This is done in step S5 it is checked in each case whether the temperature of the fuel cell stack exceeds the temperature setpoint of, for example, 0 ° C. If this is not the case, the electrical connection continues to be opened and closed alternately S4.

In other words, during the (freezing) start, a cell-specific short-circuit device such as the multiple switch is moved in such a way that it alternates between the “open circuit” position and short-circuit. Depending on the configuration of a multiple switch, this can take place by continuous rotation or by a back and forth movement of the short-circuit device. A rotation of the short-circuit device can be characterized by an alternating rotation in clockwise and counterclockwise directions instead of continuous rotation. By segmenting connecting elements of the device, the resistance can be changed in stages in order to prevent arcing during these switching processes.

In the further steps outlined in the 5 become additional peripheral units of the fuel cell stack 640 controlled depending on temperature. In the step S7 it is checked whether the temperature of the fuel cell stack 640 is greater than a third temperature setpoint. If this is the case (Y), the cooling circuit pump is switched on S10 and a speed of the cooling circuit pump as a function of a change in the temperature of the fuel cell stack over time 640 controlled. When the temperature of the fuel cell stack 640 is less than the third temperature setpoint (N), it is checked whether the temperature of the fuel cell stack 640 is smaller than a second temperature setpoint S8 . If this is not the case (N), this part of the procedure starts with step S10 continued, ie that the coolant pump is switched on. If in this step S8 the temperature of the fuel cell stack 640 is lower than the second setpoint temperature (Y), the coolant pump is switched off and the method continues with step S7 continued. In the step S11 it is checked whether a temperature of the coolant is greater than a fourth setpoint. If this is the case (Y), the coolant pump is regulated according to a target temperature for the fuel cell stack S12 . If in the step S11 the temperature of the coolant is not greater than a fourth setpoint value (N) the method with step S7 continued.

In the 4b shows a curve of a resistance value of the electrical connection over time in order to limit the current flowing in the electrical connection. It can be seen that the electrical resistance of the electrical connection is periodically repeated with two intermediate values between the open state in which the electrodes are insulated and the closed state with a resistance close to zero.
As a result of this limitation of the current that flows through the electrical connection by means of various resistance values, when the electrical connection is alternately opened and closed, a current that flows via the electrical connection changes from the closed state to the open state and / or from the open state to the closed state , limited to two current values, the at least one current value reaching between the short-circuit current value in the closed state and an insulation current value in the open state of the electrical connection.
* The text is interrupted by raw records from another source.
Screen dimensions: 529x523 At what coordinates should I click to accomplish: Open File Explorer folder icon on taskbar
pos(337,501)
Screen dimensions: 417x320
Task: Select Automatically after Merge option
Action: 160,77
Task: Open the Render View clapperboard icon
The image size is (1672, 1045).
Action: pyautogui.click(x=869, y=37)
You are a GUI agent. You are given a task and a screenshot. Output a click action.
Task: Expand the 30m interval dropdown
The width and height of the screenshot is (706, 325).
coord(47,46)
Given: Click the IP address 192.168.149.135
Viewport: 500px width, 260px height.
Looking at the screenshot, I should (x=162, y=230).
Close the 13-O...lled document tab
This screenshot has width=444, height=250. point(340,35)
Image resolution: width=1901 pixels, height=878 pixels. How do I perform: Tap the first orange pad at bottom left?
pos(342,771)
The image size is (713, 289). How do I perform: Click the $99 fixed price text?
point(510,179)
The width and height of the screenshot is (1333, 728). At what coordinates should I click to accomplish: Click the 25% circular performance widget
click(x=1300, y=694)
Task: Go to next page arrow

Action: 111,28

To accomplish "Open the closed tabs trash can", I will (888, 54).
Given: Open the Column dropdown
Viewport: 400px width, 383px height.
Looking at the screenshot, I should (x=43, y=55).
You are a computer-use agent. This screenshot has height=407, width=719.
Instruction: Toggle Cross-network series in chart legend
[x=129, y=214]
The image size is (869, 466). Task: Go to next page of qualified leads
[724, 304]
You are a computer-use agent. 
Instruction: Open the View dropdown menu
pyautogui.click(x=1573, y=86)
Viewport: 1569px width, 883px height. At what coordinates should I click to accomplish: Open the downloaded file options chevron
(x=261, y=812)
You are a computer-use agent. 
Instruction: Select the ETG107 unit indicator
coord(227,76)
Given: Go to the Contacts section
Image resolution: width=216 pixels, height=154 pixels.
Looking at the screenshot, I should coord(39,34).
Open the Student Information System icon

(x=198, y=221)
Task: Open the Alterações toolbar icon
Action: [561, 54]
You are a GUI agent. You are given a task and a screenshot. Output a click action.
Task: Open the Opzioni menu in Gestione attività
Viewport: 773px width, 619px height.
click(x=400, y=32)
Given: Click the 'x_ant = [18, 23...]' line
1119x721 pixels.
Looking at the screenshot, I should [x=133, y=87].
This limitation of the current value can also be extended to other current values in order to ensure that no arcing occurs when switching over.

The gradation of the resistance values can also be set up continuously. This limitation to different current values can be achieved by different resistors, so that in each case when the electrical connection is opened or closed by the establishment or the establishment of the electrical connection itself, different resistances are passed through in series.

In other words it shows 4b a timeline 400 of the method described, the resistance 460 the short-circuit device is displayed: it varies from high resistance (isolation; "open circuit") over 2 or more stages to short-circuit resistance and back.
The 4a represents the resulting current curve 420 for a constant air mass flow 410 represents: in "open circuit" operation the current i is zero. It rises with the gradual decrease of the resistance R up to the maximum value and falls again with the increase of the resistance R. In "open circuit" operation the oxygen concentration c rises 430 in the fuel cells because it is not consumed. In the short-circuit phase, it decreases to zero in the rear area of the fuel cells due to consumption.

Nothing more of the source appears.